### DATASET ENTRIES ###
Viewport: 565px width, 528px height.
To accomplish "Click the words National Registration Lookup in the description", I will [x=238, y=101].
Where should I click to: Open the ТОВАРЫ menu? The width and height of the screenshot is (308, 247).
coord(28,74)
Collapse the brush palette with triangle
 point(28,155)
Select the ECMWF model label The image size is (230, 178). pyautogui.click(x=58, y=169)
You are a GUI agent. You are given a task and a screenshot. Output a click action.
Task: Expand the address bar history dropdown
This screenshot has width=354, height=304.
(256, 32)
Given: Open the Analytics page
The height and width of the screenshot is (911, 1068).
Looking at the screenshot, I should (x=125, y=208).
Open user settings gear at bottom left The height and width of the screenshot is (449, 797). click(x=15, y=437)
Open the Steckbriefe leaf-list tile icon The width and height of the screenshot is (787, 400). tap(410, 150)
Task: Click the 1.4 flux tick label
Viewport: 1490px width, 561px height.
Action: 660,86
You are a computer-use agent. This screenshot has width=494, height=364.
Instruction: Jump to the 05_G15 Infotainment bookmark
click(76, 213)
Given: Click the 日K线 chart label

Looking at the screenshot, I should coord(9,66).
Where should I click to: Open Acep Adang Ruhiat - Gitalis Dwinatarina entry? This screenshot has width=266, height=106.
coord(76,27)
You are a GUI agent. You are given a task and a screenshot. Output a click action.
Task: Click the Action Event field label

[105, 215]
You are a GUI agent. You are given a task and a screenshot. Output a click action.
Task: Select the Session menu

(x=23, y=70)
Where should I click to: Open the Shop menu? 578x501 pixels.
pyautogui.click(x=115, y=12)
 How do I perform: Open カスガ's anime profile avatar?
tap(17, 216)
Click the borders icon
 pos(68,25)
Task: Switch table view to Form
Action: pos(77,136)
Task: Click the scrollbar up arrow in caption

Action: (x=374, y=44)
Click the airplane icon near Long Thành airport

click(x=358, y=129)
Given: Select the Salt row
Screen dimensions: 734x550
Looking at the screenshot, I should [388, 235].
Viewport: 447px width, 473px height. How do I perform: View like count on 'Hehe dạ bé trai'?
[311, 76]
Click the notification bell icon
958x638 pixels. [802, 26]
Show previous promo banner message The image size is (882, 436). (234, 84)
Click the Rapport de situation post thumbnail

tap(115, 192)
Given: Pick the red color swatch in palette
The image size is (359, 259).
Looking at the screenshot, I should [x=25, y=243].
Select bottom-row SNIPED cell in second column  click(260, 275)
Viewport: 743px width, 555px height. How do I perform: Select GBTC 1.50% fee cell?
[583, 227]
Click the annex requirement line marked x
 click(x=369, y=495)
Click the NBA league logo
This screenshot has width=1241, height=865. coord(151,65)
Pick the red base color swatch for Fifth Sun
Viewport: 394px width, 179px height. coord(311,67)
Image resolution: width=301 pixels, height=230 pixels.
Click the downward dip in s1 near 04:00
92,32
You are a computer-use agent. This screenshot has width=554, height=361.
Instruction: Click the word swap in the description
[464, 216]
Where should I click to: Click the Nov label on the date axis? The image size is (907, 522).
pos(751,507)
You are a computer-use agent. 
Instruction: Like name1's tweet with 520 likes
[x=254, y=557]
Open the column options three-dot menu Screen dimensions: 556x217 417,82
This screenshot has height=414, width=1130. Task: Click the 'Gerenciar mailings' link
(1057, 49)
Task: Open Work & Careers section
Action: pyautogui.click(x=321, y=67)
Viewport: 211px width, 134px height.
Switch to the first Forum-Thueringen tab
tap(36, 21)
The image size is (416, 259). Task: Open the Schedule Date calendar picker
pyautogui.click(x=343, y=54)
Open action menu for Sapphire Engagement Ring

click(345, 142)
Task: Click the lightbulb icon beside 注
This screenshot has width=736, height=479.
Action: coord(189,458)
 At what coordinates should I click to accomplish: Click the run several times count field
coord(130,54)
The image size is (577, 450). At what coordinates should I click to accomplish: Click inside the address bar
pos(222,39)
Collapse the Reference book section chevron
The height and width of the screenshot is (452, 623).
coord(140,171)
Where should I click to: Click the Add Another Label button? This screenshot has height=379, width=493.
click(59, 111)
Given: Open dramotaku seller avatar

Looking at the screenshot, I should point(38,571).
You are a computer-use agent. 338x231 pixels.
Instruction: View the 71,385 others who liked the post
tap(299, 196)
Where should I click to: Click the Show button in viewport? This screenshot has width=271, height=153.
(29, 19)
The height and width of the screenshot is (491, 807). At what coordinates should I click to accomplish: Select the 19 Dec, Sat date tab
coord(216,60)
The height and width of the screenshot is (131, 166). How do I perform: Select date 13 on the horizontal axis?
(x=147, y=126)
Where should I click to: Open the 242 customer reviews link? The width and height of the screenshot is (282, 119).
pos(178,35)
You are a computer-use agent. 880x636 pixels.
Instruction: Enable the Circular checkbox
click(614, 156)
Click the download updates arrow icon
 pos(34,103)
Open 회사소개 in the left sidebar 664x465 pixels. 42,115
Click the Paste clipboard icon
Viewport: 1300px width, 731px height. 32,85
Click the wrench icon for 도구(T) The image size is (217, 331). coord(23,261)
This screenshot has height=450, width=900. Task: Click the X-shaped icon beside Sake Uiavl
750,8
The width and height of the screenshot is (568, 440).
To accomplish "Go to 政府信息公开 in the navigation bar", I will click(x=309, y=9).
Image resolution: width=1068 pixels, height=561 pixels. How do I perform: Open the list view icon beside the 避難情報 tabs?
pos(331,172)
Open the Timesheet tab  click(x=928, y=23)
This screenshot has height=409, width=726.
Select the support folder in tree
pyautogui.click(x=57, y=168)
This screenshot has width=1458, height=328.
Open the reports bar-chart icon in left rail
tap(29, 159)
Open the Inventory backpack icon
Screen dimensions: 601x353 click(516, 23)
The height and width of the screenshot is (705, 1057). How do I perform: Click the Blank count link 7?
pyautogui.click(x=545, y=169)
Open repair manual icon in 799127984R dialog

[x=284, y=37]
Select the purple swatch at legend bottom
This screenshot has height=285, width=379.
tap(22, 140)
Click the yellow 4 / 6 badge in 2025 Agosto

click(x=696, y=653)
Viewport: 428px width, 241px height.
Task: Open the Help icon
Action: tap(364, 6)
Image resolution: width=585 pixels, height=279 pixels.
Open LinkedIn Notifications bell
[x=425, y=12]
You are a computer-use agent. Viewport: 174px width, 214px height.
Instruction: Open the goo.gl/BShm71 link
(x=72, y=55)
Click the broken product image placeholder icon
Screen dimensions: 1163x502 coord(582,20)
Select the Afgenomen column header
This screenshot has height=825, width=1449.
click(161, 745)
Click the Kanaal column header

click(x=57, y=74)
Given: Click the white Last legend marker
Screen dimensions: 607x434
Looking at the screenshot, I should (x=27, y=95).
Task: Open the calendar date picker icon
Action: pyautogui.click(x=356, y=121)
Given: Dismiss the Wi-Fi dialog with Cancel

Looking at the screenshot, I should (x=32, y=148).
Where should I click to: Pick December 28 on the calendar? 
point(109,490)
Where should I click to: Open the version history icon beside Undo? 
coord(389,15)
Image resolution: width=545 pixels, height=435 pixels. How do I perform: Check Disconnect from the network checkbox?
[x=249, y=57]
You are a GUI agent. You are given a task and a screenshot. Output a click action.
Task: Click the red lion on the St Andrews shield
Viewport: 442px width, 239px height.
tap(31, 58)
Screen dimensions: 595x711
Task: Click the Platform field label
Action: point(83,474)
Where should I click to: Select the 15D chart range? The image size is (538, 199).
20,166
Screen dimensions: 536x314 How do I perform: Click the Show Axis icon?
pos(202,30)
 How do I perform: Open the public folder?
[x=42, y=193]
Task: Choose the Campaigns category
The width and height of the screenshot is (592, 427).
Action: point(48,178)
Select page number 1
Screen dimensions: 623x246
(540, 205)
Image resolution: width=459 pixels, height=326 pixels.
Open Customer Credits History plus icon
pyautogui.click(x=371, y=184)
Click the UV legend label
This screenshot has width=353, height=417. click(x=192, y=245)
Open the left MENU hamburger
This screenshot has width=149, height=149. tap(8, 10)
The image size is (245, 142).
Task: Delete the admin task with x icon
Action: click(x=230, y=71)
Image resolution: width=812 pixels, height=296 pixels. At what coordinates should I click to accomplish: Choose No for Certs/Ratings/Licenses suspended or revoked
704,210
###
PROBLEM DESCRIPTION:
The lines from the one holding "Screen dimensions: 536x314" to the end of the entries are to be repeated exactly, with both ends included and nothing else.

REPLY TO THE TASK:
Screen dimensions: 536x314 How do I perform: Click the Show Axis icon?
pos(202,30)
 How do I perform: Open the public folder?
[x=42, y=193]
Task: Choose the Campaigns category
The width and height of the screenshot is (592, 427).
Action: point(48,178)
Select page number 1
Screen dimensions: 623x246
(540, 205)
Image resolution: width=459 pixels, height=326 pixels.
Open Customer Credits History plus icon
pyautogui.click(x=371, y=184)
Click the UV legend label
This screenshot has width=353, height=417. click(x=192, y=245)
Open the left MENU hamburger
This screenshot has width=149, height=149. tap(8, 10)
The image size is (245, 142).
Task: Delete the admin task with x icon
Action: click(x=230, y=71)
Image resolution: width=812 pixels, height=296 pixels. At what coordinates should I click to accomplish: Choose No for Certs/Ratings/Licenses suspended or revoked
704,210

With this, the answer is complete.